We’re running Couchbase Server 5.1.1, and we’ve found that some items are not getting replicated to one of our other clusters. I would appreciate any assistance the community could provide on how to troubleshoot/resolve this issue.
Here’s my testing methodology:
- Upsert new items until the unique count of
- Wait for XDCR replication (usually only 30 seconds)
- Get those same items from the remote cluster (bucket.get) and note the failures
- Generate a report consisting of source vbucket_uuid, number of items found, number of items missing
What we see is that 164 vBuckets have not replicated ANY of their items to the remote cluster. The other vBuckets have replicated ALL of their items to the remote cluster. I’ve tried waiting several days, and the results are the same.

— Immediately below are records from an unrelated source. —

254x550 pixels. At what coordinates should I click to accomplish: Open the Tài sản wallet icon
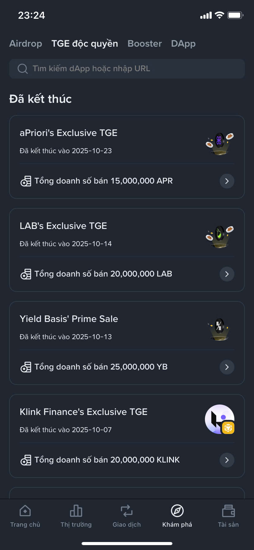(x=228, y=511)
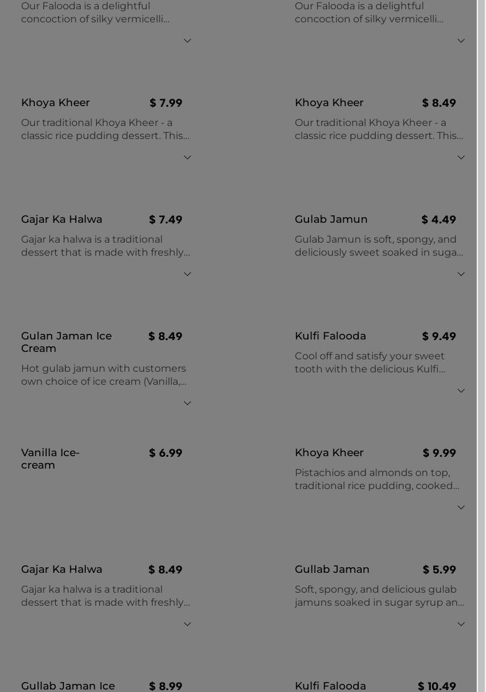The width and height of the screenshot is (486, 692).
Task: Select the Gullab Jaman item title
Action: [x=332, y=569]
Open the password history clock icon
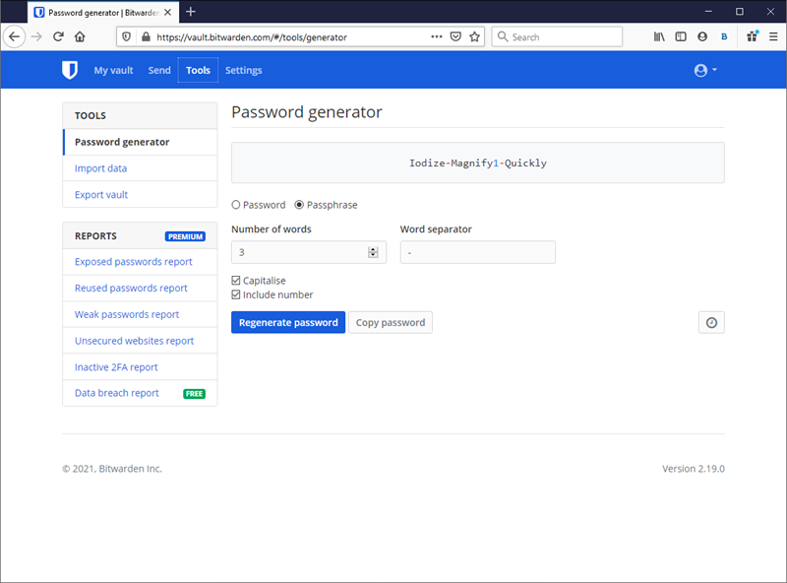 click(x=711, y=322)
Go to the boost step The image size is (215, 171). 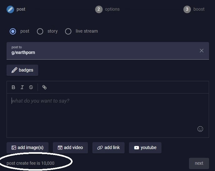coord(199,9)
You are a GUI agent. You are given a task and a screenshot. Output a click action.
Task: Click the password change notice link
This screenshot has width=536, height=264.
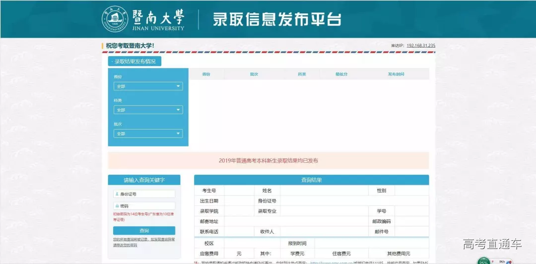[x=143, y=242]
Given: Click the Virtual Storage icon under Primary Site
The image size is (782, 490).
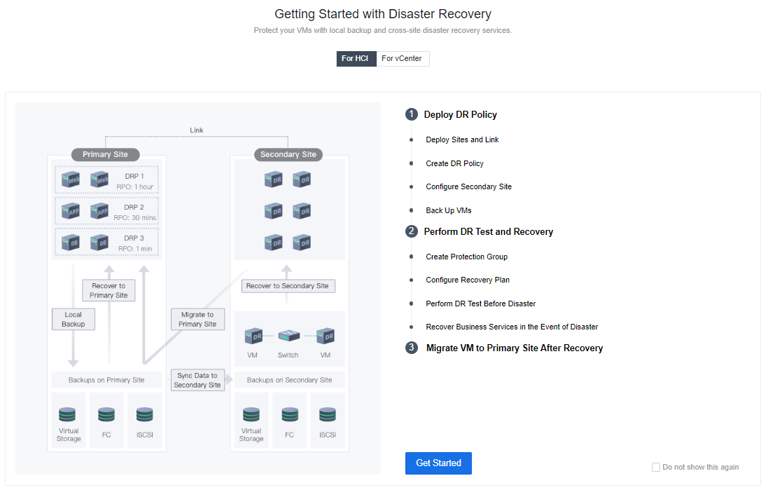Looking at the screenshot, I should pos(68,414).
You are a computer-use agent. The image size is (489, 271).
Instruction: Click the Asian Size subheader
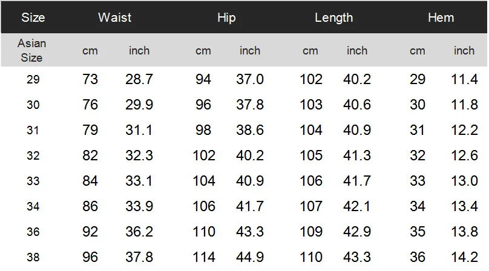[32, 51]
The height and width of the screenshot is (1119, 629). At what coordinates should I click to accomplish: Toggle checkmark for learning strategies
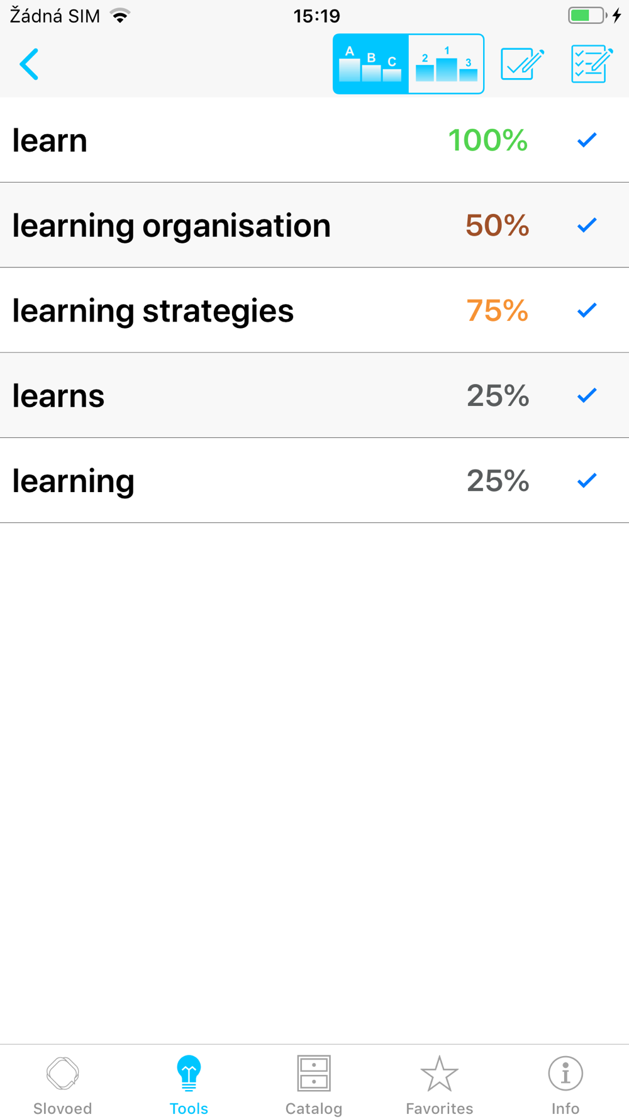[x=587, y=310]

We’ve tried several means to resolve this:
- Pause/resume replication
- Delete/recreate replication
- Flush the remote bucket
- Delete/recreate the remote bucket
- Replicating from a different cluster (source->intermediate->remote)
To better explain that last one, we have 3 clusters, with items replicating from A->B and A->C. I stopped A->B and created a new replication from C->B, resulting in an A->C->B replication. A->C remained successful, but C->B had missing items.
In each of these tests, we also see that items created prior to the test are missing. For example, we had a “pre-flush” set of test items that were partially replicated upon re-enabling replication.